Each consultation recording was analysed, by listening to the audio-recordings, by two independent raters using two measures. One measure was the 12-item Observing Patient Involvement (OPTION-12) scale, which has good discriminative validity, concurrent validity, and interrater and intra-rater reliability [20, 21]. It contains 12 items scored on a five-point scale: (0) the behaviour was not observed; (1) a minimal attempt is made; (2) the behaviour is observed with a minimal skill level; (3) the behaviour is executed to a good standard; and (4) the behaviour is executed to a high standard. Total scores were re-scaled to 0–100. A second measure was 5 items (1 subscale) of the Assessing Communication about Evidence and Patient Preferences (ACEPP) tool. This was used as the OPTION scale does not specifically evaluate communication of the quantitative benefits and harms of the options. It has good reliability and has been used previously to assess evidence communication in consultations [22, 23]. The items rate clinicians’ performance in describing the benefits/harms in terms of patient outcomes, the likelihood of benefits/harms, and the evidence source. Items were scored as: the behaviour was not observed (0); behaviour was observed at a basic level (0.5); or observed to an extended level (1).
To establish scoring reliability, three of us (MB, EG, TH) independently rated an initial sample of recordings and responses were discussed until agreement was reached. Two of us (MB, EG) independently rated the remainder. Any rating discrepancies were resolved by a third person (TH). The two raters also extracted verbatim any mention of antibiotic benefits and harms.
Patients’ perceptions of their involvement in the decision-making process were measured using the CollaboRATE-5 scale (score range 0 to 5) [24, 25]. It asks three questions about what occurred in the consultation: 1) deliberation of the health issue, 2) exploration of patient preferences, and 3) integration of patient preferences [25]. The scale has demonstrated significant discriminative validity, excellent intra-rater reliability and concurrent validity with other measures of SDM [24].
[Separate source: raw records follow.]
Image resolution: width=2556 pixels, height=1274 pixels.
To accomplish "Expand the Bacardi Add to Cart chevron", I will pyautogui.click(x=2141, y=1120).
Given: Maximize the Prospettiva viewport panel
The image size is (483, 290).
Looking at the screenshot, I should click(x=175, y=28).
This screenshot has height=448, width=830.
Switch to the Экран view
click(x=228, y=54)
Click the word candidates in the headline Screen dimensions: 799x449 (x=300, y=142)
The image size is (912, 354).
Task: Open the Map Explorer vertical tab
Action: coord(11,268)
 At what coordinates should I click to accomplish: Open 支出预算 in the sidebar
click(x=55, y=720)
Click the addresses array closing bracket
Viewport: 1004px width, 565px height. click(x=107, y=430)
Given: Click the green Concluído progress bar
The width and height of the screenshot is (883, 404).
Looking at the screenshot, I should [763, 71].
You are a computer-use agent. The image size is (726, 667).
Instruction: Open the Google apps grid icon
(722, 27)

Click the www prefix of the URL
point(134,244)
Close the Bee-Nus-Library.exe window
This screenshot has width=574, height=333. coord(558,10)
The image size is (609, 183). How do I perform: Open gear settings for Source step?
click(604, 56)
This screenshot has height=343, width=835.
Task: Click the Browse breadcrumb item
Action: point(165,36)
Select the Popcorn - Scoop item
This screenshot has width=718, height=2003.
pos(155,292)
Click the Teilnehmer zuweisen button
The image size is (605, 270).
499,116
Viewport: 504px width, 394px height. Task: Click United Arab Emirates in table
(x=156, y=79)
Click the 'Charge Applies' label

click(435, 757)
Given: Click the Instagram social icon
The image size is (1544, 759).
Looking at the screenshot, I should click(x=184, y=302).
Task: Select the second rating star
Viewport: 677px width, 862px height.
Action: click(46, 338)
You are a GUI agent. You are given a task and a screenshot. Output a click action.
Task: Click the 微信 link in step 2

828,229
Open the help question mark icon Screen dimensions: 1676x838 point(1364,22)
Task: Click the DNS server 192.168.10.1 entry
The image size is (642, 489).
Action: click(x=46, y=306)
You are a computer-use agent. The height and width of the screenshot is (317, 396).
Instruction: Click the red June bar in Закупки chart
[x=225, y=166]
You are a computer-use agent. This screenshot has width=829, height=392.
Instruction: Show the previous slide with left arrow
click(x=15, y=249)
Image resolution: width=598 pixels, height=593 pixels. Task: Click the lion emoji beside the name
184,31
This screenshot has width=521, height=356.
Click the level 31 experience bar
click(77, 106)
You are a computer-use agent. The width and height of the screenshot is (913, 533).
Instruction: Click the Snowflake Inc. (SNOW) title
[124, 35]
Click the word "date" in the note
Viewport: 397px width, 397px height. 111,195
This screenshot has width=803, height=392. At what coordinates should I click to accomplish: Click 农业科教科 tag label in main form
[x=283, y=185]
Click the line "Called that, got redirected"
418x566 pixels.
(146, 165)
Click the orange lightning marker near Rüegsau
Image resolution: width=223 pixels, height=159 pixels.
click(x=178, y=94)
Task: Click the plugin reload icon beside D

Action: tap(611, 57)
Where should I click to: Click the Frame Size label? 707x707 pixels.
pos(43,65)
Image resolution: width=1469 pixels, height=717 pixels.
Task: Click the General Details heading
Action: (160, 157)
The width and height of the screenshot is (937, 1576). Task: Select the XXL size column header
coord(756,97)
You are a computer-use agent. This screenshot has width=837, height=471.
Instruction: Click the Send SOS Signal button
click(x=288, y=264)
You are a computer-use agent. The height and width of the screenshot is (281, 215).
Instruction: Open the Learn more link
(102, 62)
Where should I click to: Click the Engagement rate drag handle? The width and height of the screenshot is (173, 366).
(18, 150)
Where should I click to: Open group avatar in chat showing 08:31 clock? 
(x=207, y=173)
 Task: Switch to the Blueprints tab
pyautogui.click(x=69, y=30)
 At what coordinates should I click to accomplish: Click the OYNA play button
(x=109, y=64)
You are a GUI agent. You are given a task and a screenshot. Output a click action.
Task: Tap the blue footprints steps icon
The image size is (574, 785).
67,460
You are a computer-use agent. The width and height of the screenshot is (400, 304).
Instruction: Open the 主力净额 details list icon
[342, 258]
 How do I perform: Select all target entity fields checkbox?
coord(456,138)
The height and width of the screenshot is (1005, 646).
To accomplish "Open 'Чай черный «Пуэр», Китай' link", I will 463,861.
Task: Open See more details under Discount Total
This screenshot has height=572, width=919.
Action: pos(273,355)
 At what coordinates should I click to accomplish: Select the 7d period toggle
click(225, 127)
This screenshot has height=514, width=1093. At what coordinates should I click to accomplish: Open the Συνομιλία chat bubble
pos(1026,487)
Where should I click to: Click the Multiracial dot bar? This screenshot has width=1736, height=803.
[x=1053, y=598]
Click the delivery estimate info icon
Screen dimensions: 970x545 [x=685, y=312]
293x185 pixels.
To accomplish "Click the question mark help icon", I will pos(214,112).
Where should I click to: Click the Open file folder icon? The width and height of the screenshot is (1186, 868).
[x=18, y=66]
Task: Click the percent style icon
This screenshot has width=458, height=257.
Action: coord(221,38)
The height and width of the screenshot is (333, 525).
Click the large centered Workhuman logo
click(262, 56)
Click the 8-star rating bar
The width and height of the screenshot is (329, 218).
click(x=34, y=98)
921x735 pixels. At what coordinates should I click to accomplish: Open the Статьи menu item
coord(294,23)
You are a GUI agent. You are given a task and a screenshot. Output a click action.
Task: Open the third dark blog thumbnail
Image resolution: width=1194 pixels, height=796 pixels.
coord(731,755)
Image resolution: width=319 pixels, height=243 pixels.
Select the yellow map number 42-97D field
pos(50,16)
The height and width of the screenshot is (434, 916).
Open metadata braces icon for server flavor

Decisional conflict is a condition of uncertainty about options involving trade-offs and potential for regret. It was measured using the 10-item low literacy decisional conflict scale [26]. In this study, patients’ feelings conflict about whether they felt that their decision (using antibiotics or not) was the best for them was assessed. The scale has good validity and reliability [26]. The low-literacy version uses a question-and-answer format with three response options (yes, no, unsure), with scoring from 0 (low decisional conflict) to 100 (high decisional conflict) [27].
Patients’ confidence in decision-making was measured using four items from the decision self-efficacy scale [28], which has high internal consistency [29]. Scoring of each item is from 0 (not at all confident) to 100 (very confident).